--- WRITTEN INSTRUCTION A ---
In the passage about Somali tea joints, when do those who work join the others at the cafés?

Having a cup of tea and catching up with friends is an everyday part of life for Somalis around the world. Because of this, tea joints and coffee shops have sprung up.

Tea joints have become an important institution for Somalis across the Horn of Africa region, and those in the West. They do not only serve tea, but also other purposes such as relaying and receiving information, mostly on politics.

Not all come to these joint for tea, they come for ‘Fadhi ku dirir’. Each day, at dawn, the male exodus from the household begins as the cities and towns come back to life. Those who do not work make their way to the cafés after an early breakfast, they remain in armchair combat until returning home for lunch and the afternoon siesta. Those who work will join them following the afternoon asr prayers; both groups return to their homes only for dinner and sleep.

--- RECORD LIST ---
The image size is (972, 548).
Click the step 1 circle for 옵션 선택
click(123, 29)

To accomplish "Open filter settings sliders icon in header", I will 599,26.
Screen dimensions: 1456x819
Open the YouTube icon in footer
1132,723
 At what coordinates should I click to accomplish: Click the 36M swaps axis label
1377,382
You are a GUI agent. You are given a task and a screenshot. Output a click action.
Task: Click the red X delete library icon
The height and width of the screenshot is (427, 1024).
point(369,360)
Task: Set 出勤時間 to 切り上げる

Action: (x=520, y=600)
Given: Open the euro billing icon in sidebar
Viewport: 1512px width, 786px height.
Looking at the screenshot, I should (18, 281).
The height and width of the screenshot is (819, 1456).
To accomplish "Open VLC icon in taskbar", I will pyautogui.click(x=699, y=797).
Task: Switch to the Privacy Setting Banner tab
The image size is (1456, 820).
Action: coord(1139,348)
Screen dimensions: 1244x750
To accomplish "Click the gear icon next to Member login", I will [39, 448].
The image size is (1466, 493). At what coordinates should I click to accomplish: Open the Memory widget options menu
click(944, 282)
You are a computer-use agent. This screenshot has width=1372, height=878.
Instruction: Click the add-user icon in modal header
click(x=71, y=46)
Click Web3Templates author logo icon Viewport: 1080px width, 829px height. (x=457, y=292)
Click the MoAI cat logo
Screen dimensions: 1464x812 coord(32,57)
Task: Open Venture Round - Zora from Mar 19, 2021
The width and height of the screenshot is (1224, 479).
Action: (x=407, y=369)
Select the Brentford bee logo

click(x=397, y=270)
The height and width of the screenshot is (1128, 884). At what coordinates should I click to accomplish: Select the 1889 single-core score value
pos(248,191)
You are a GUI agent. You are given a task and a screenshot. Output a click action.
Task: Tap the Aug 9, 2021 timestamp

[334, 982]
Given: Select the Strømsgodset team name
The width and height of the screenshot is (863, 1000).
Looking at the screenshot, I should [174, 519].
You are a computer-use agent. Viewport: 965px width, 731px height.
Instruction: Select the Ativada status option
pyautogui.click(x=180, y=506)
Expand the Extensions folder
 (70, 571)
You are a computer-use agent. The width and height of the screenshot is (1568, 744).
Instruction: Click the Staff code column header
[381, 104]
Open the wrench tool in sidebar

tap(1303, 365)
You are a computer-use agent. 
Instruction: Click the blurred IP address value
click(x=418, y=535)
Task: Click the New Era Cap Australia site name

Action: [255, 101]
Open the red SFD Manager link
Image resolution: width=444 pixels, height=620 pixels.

--- WRITTEN INSTRUCTION B ---
Output the lines of the records from the line with "I will 599,26." up to and including the line with "click(944, 282)", reproduced exactly.

--- RESPONSE A ---
After the afternoon asr prayers.

--- RESPONSE B ---
To accomplish "Open filter settings sliders icon in header", I will 599,26.
Screen dimensions: 1456x819
Open the YouTube icon in footer
1132,723
 At what coordinates should I click to accomplish: Click the 36M swaps axis label
1377,382
You are a GUI agent. You are given a task and a screenshot. Output a click action.
Task: Click the red X delete library icon
The height and width of the screenshot is (427, 1024).
point(369,360)
Task: Set 出勤時間 to 切り上げる

Action: (x=520, y=600)
Given: Open the euro billing icon in sidebar
Viewport: 1512px width, 786px height.
Looking at the screenshot, I should (18, 281).
The height and width of the screenshot is (819, 1456).
To accomplish "Open VLC icon in taskbar", I will pyautogui.click(x=699, y=797).
Task: Switch to the Privacy Setting Banner tab
The image size is (1456, 820).
Action: coord(1139,348)
Screen dimensions: 1244x750
To accomplish "Click the gear icon next to Member login", I will [39, 448].
The image size is (1466, 493). At what coordinates should I click to accomplish: Open the Memory widget options menu
click(944, 282)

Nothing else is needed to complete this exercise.